- WHAT THIS TASK INVOLVES: Among the items below, reproduce word for word only the lines starting at the one containing "Where should I" and ending at the one containing "[x=110, y=873]", including both of those lines.

- SUPPLIED ENTRIES:
..........

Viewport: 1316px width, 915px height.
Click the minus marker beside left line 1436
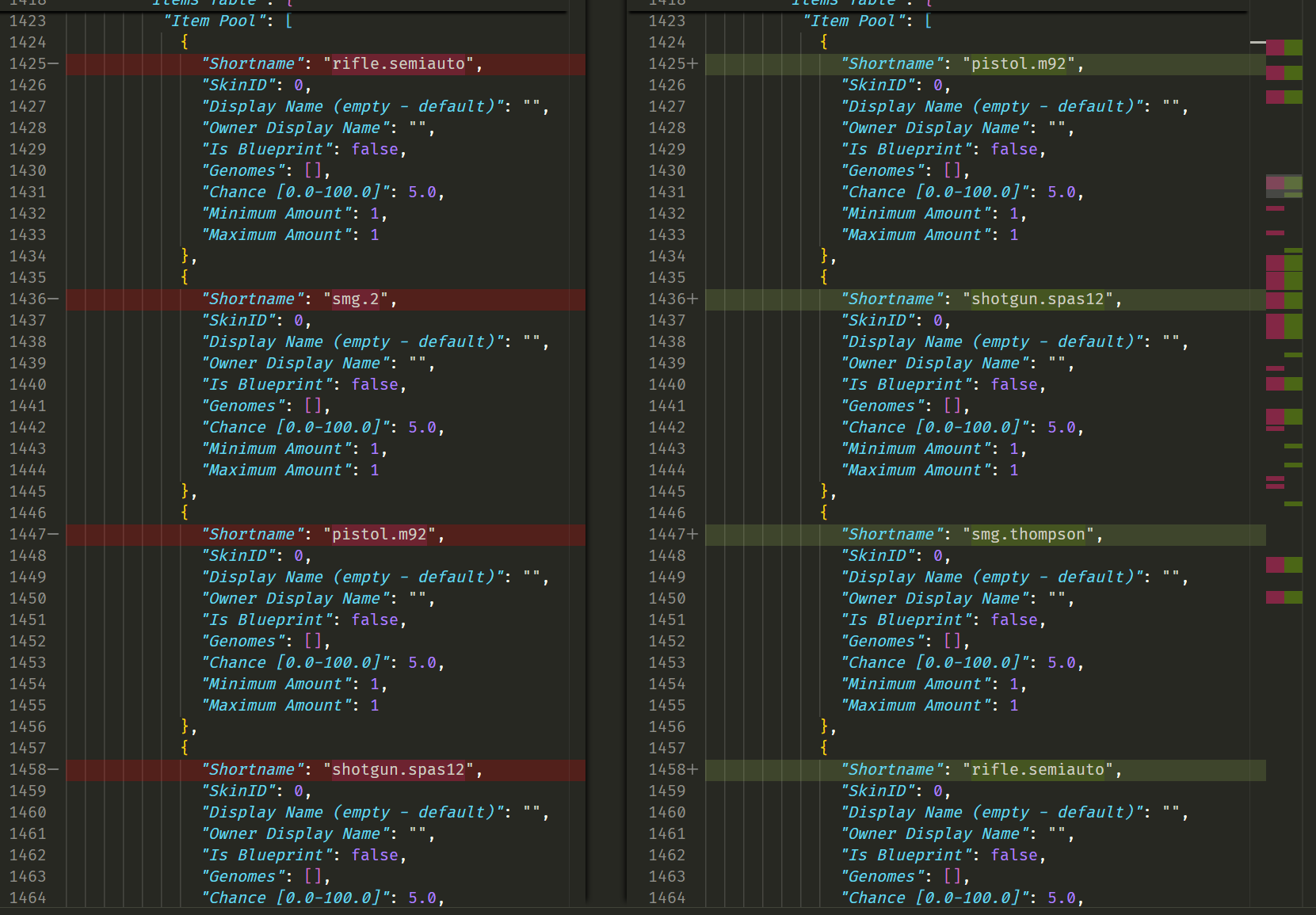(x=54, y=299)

..........

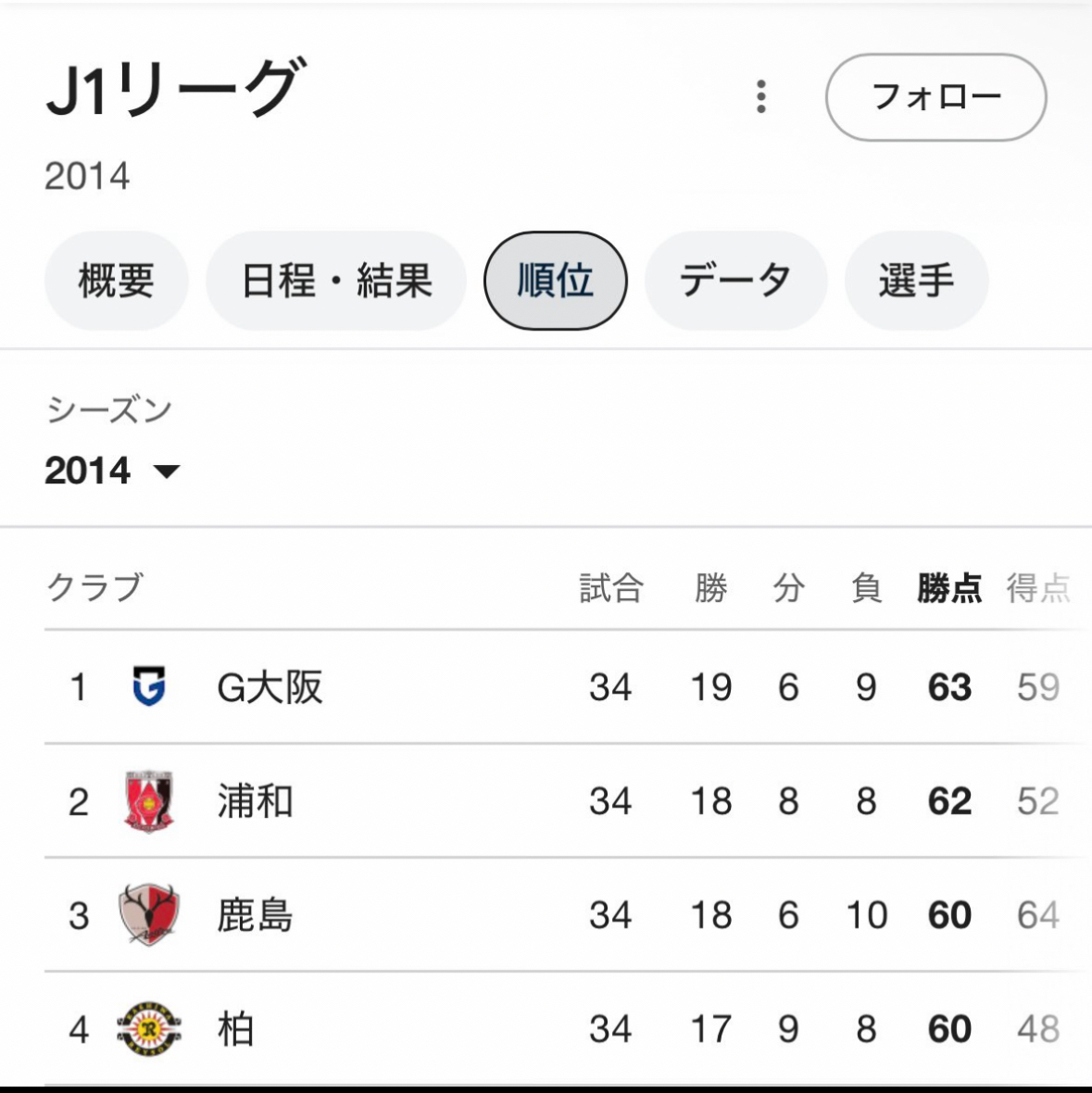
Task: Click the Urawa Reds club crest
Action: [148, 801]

..........

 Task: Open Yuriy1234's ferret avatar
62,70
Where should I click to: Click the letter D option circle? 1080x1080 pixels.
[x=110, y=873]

..........

- FULL RESPONSE:
Where should I click to: Click the letter D option circle? 1080x1080 pixels.
[x=110, y=873]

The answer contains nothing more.